Divórcio precisa da assinatura dos dois? Entenda quais são seus direitos e quando a separação pode acontecer mesmo sem o acordo entre os cônjuges.


Divórcio precisa da assinatura dos dois?

Para muitas pessoas, a decisão de terminar um casamento já é um momento delicado. A situação pode gerar ainda mais dúvidas jurídicas quando uma das partes não aceita o fim do relacionamento.


É comum que se imagine que, sem a assinatura de um dos dois, o divórcio fica “travado” e não pode acontecer.


Diante desse receio, entender como a lei trata o assunto é fundamental para que ninguém fique preso a uma relação que não deseja mais manter.


Afinal, o divórcio precisa da assinatura dos dois?


A resposta é não.


O divórcio é considerado um direito individual. Simplificando, isso significa que ninguém é obrigado a permanecer casado contra a própria vontade. 


Assim, a vontade de apenas um dos cônjuges é suficiente para que o divórcio possa acontecer, independentemente dos motivos que levaram ao término do relacionamento.


O que acontece quando há recusa?


Quando um dos cônjuges se recusa a assinar os documentos da separação ou quando não existe acordo sobre os termos do divórcio, o procedimento passa a ocorrer por meio do chamado divórcio litigioso.

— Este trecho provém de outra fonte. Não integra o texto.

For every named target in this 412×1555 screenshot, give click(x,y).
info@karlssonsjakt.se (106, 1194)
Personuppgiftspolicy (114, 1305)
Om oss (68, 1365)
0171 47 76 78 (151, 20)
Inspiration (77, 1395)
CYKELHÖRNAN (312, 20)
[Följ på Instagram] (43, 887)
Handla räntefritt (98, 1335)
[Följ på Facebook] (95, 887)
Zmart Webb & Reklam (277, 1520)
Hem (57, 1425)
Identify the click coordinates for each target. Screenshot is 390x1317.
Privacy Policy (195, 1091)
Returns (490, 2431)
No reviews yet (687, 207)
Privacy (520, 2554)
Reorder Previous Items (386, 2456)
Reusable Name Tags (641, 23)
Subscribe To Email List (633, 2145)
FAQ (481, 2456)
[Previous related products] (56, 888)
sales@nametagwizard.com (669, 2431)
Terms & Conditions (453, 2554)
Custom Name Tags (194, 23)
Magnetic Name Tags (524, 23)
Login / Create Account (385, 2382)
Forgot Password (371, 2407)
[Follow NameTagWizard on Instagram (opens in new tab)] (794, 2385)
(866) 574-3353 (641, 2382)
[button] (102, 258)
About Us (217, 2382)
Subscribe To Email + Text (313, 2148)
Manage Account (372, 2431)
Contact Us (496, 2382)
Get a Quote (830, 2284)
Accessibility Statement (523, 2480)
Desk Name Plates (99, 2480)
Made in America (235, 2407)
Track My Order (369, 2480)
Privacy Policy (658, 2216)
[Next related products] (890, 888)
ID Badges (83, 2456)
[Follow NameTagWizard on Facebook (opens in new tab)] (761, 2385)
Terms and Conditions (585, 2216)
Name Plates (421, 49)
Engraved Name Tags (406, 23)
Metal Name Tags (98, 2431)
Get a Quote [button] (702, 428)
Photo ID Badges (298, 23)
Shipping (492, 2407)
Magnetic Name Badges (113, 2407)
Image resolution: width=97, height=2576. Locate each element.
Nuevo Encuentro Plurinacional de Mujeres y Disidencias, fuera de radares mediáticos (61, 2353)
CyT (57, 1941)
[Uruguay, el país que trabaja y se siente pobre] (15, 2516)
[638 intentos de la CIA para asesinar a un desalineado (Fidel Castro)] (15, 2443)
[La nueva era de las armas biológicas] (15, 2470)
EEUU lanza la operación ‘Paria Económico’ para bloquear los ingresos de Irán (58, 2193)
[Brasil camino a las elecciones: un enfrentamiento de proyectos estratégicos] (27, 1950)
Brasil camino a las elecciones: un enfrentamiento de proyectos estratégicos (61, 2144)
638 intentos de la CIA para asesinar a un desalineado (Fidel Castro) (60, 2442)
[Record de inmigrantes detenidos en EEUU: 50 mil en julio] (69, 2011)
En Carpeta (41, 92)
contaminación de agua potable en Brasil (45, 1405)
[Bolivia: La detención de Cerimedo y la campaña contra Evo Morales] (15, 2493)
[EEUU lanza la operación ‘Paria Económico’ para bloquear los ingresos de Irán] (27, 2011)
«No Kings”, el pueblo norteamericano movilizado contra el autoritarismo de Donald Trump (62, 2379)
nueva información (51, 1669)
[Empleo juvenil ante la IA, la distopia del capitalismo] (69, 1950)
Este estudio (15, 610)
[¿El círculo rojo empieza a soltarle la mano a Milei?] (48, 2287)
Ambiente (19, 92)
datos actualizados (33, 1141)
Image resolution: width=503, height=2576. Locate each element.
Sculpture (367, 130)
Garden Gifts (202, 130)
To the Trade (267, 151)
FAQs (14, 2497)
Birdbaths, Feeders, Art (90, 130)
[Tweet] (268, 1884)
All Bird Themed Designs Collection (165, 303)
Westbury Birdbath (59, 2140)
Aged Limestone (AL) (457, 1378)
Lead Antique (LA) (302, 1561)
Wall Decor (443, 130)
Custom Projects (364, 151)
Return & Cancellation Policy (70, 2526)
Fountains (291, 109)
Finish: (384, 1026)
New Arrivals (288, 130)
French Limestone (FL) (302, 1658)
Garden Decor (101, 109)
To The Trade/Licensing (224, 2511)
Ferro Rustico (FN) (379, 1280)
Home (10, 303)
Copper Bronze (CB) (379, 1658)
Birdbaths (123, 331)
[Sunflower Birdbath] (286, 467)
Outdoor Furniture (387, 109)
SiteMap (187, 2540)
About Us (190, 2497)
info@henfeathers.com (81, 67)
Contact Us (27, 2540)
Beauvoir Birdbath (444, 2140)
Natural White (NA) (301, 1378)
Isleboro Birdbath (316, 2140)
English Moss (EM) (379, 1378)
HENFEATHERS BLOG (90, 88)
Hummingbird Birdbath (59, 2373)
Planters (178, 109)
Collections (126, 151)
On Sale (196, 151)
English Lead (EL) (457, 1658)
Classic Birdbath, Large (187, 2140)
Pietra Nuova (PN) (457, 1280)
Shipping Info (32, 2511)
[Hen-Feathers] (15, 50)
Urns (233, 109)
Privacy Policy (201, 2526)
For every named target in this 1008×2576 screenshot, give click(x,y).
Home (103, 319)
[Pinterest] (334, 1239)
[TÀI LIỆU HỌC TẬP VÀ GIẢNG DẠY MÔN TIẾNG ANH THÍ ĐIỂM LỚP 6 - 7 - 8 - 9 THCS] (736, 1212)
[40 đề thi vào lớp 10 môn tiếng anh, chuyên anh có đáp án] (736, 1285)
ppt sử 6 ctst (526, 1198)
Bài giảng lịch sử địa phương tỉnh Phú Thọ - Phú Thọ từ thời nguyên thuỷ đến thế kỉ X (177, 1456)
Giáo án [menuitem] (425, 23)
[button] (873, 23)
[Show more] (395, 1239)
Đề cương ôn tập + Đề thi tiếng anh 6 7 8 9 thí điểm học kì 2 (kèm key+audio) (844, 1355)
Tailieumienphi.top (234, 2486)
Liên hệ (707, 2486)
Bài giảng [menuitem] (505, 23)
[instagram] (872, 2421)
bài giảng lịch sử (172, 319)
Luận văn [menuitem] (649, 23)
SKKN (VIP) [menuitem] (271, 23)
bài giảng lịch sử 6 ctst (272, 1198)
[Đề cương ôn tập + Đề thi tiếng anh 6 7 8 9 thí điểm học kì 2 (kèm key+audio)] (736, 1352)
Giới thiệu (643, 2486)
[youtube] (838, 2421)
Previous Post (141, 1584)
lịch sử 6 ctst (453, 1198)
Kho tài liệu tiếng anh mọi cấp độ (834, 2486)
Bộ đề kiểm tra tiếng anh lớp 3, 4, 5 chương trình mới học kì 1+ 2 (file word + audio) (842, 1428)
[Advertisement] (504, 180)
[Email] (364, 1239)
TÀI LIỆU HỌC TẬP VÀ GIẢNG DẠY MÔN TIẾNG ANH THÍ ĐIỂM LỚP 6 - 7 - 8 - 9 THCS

Nesse cenário, o processo é levado ao Poder Judiciário. Um juiz analisará a situação e poderá decretar o fim do casamento mesmo sem a concordância do outro cônjuge.


Portanto, a falta de assinatura de uma das partes não impede o divórcio. O que muda é apenas a forma como a separação será conduzida.


O que é discutido no processo judicial?


Quando o divórcio ocorre de forma litigiosa, o processo judicial passa a tratar das outras questões práticas que precisam ser resolvidas com o fim do casamento.


Entre os temas mais comuns estão:

  • divisão de bens e dívidas do casal;

  • guarda dos filhos menores;

  • convivência familiar (por exemplo: visitas);

  • eventual pagamento de pensão alimentícia.


Cada situação possui particularidades próprias. Por isso a orientação de um advogado especialista é fundamental para analisar o caso concreto e garantir a proteção dos seus direitos.